The essential concepts in the traditional college mathematics courses include sets, the real numbers, an equation, the concept of a function and the solution set to equations and functions, as well as lines and parabolas.  In addition to these concepts; the student becomes open to learning the foundations to discrete mathematics, computing and probability.  All that is needed is the individual opportunity to shift deeply help viewpoints.

A strategy is necessary and a specific one is suggested by cognitive and immune theory (see Part Three).  The strategy is to study what one knows, and NOT study what one does not know.  The reason this strategy works is due to the acquired learning disability itself *<*>. Because of the nature of this disability, our students react to standardized material by becoming confused. The reaction is frustration and even anger. 

The lifting strategy is common sense. Rehearsing what one knows is time-on-task, and time-on-task improves overall outcomes.  The topic mapping strategy also has a specific effect related to the development of new viewpoints. By not studying things that are not understood, new orientations can be produced whereby the self-efficacy shifts.  Then, and only then, is the student in a position to take advantage of the more advanced teaching methods.  The strategy is constructivist in nature and can thus be described in the language used by the leading schools in educational thought.  

The topic inventory strategy may be re-enforced using technology that supports facebook and other collaborative Internet and cell phone programs.  In a quality college or university, student led collaboration sessions can lead to student collaboration outside of class.

It is not only the individual that has adopted specific efficacy.  The situation can be clearly seen in this way.  Students are so uncomfortable studying the traditional mathematics curriculum in the traditional way that their ability to perform is impacted.  Only by relieving all of the students in a class, or even on a campus, of a fear of failure will the learning process be legitimized.  In the academic year 2007-2008 this result was achieved, in the fall semester of 2008 this result was not achieved.
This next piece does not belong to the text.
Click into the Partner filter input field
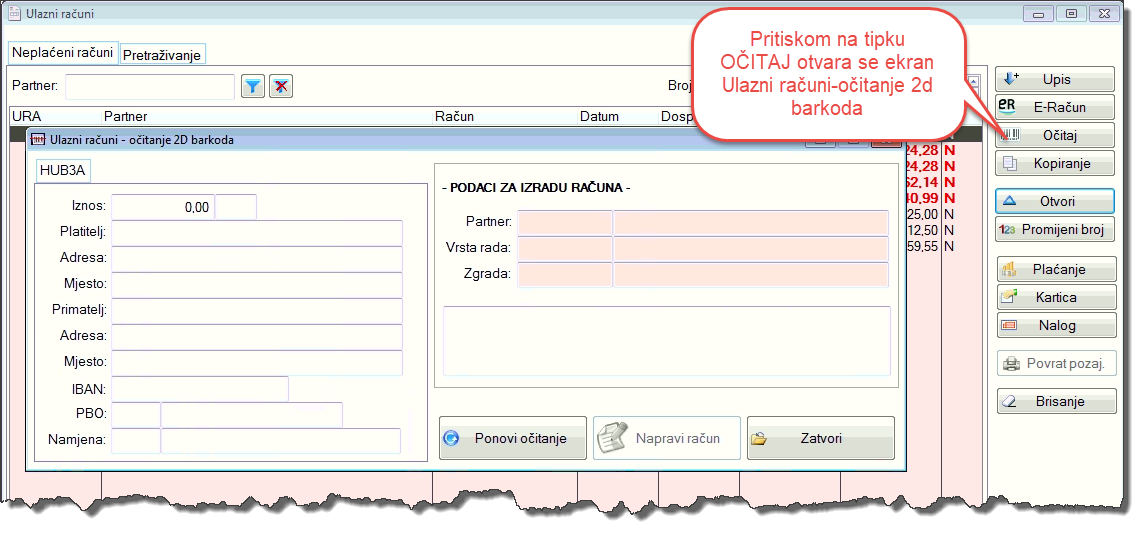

The social structure is strong enough to hold all students to old expected behaviors, unless there is a consistent re-programming of expectations.  *<*>

This is not to say that expectations are to be lowered.  The opposite is true.  The shift in pedagogy and curriculum comes to be seen by the student population, as a whole, as deserving of the considerable effort, e.g. positive time on task, that students must make.  Once the shift has occurred, a new dynamic takes over where individual students begin to really excel in the standard curriculums.